改修か改築か・・・函館市民体育館
築35年が経過して、老朽化が目立つ函館市民体育館。今年、この体育館を改修して使うべきか、あるいは新築すべきかとの議論が市議会でも取り上げられました。現市長は、2年前の選挙の際、改修しながら使い続けるとの公約を掲げましたが、配管や空調設備、本館の床に至るまで傷みが激しく、その維持費にも莫大な経費がかかることから関係者が問題提起したようです。
現体育館はやや手狭な上、市内にはこれを補完する施設も無いため、函館は全国規模の屋内スポーツ大会を誘致できない環境にあります。このため、スポーツ関係者だけではなく観光業界からも新築を望む声が出ています。また、改修した場合十数億の費用がかかり、新築した場合は最大50億程度の事業費となるようですが、合併特例債を利用することができるので改築も改修も市の負担はほとんど変わらないと試算されています。当然、市議会では「改築することを前提に検討をする」方向性が示されましたが、市長の考えは詳しく報道されていません。

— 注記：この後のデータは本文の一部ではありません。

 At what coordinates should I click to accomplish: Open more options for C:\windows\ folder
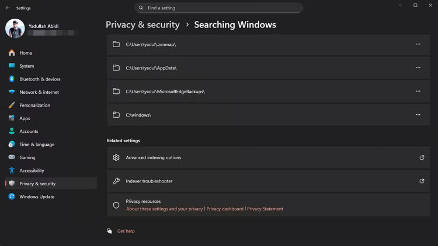click(418, 115)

前回の市長選で前市長に圧勝した現市長ですが、市民体育館とコンベンション施設に関するマニフェストについては「コンベンション機能を有した体育館を新築する。」とした前市長の公約が理に適っていると思っています。観光業界としては、大規模コンベンションホールの建設が悲願ですが、いくら合併特例債が活用できるといっても数十億もする施設をいくつも造れるほど財政に余裕が無いのはわかっています。

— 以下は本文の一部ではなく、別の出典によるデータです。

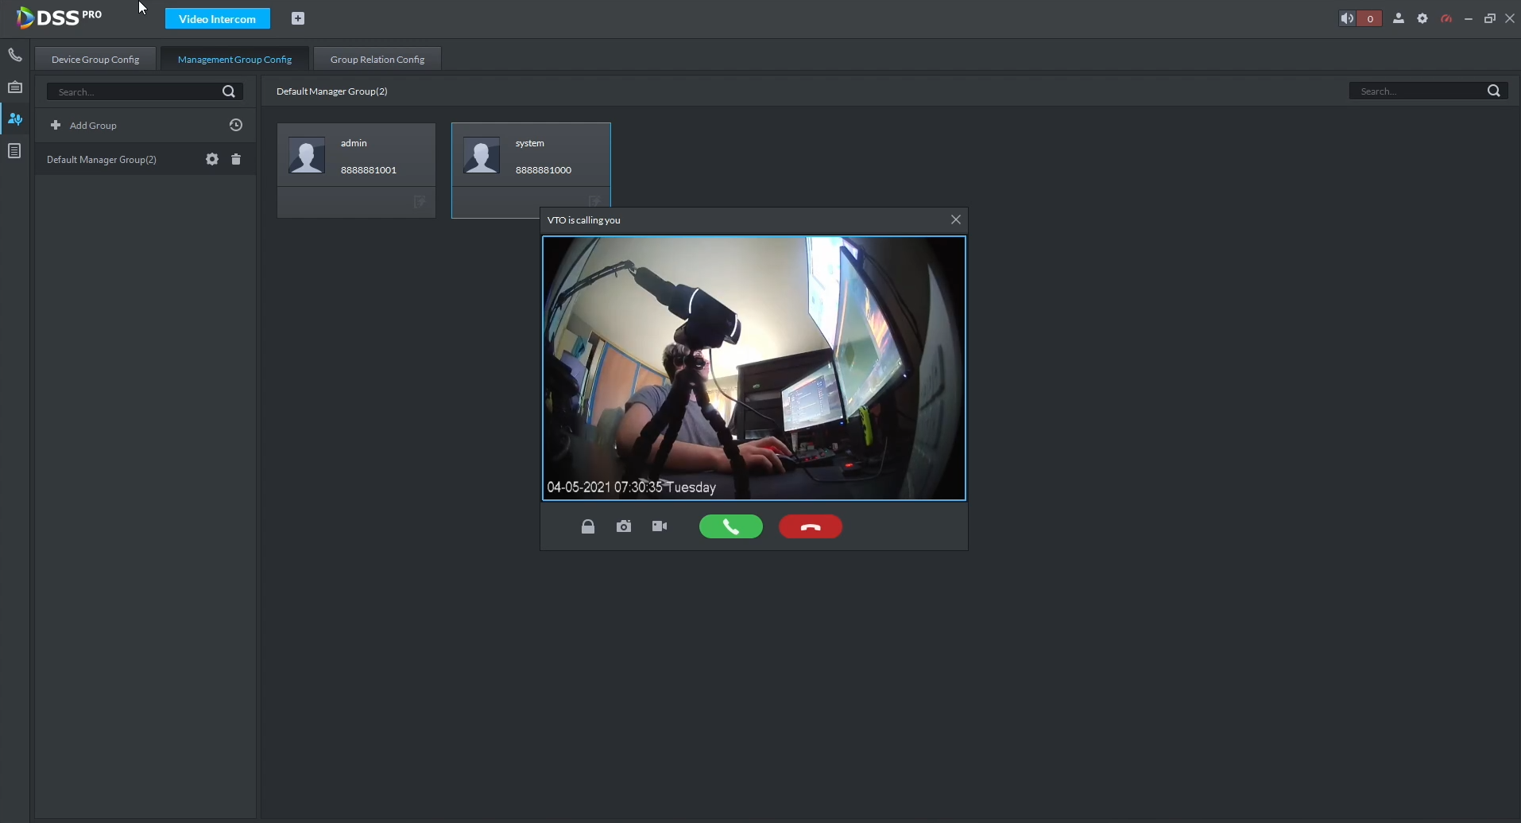Delete Default Manager Group with trash icon
The image size is (1521, 823).
[236, 159]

私見ですが、(1)中心市街地函館駅周辺に「コンベンション機能を有した体育館」を新築し、(2)サブアリーナを充実させれば、改築のメリットがより大きくなるものと考えます。(1)は、コンベンション施設としての利便性と中心街の活性化で、体育館の改修にとどまらない経済効果が見込めます。(2)については、一部懸念されているメインアリーナがスポーツ以外に利用された場合に備え、体育館としての機能も常時可能とするためです。建設地については候補地のひとつとなっている郊外の北高跡地など絶対にあってはなりません。コンパクトシティに逆行し、街の分散を助長した市立病院の移転や未来大学の二の舞です。人口の減少が加速する中、人が集まる公共施設は極力街の中心部に建設しなければ、函館のような地方都市は崩壊してしまいます。

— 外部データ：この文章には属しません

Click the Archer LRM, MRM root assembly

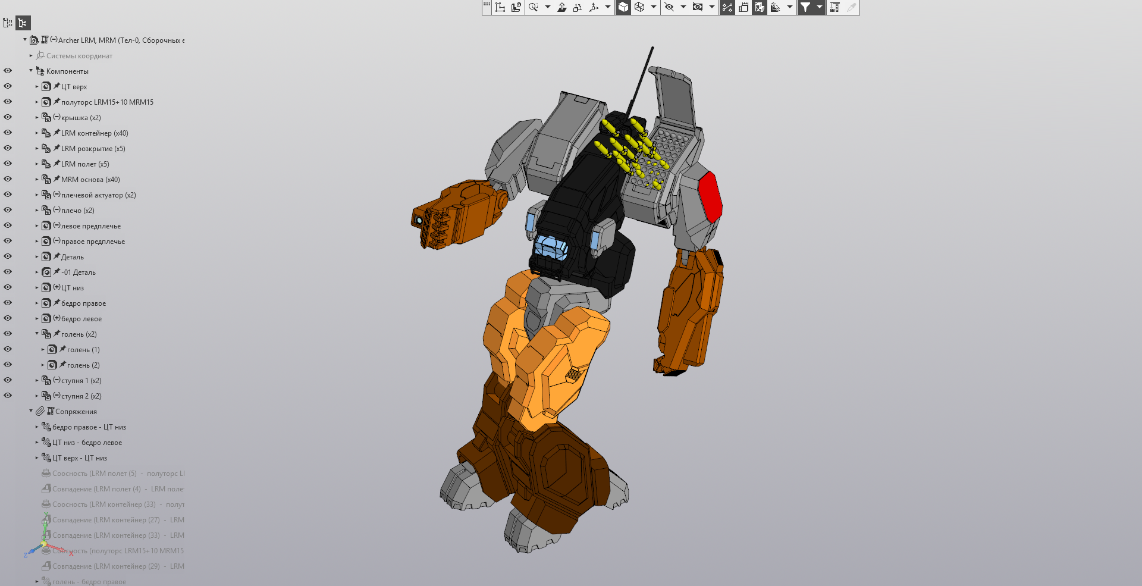(119, 40)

体育館もコンベンション施設も現市長のマニフェストとは異なる市民の声が高まっています。これに対して、市長の側から具体的な方向性は未だ示されていません。民主党の事業仕分けによって函館の水産海洋都市構想に暗雲が垂れ込め、内部では副市長が辞任を発表するなど、函館の行政は混迷を極めています。今こそ市長の柔軟性とリーダーシップが求められるところです。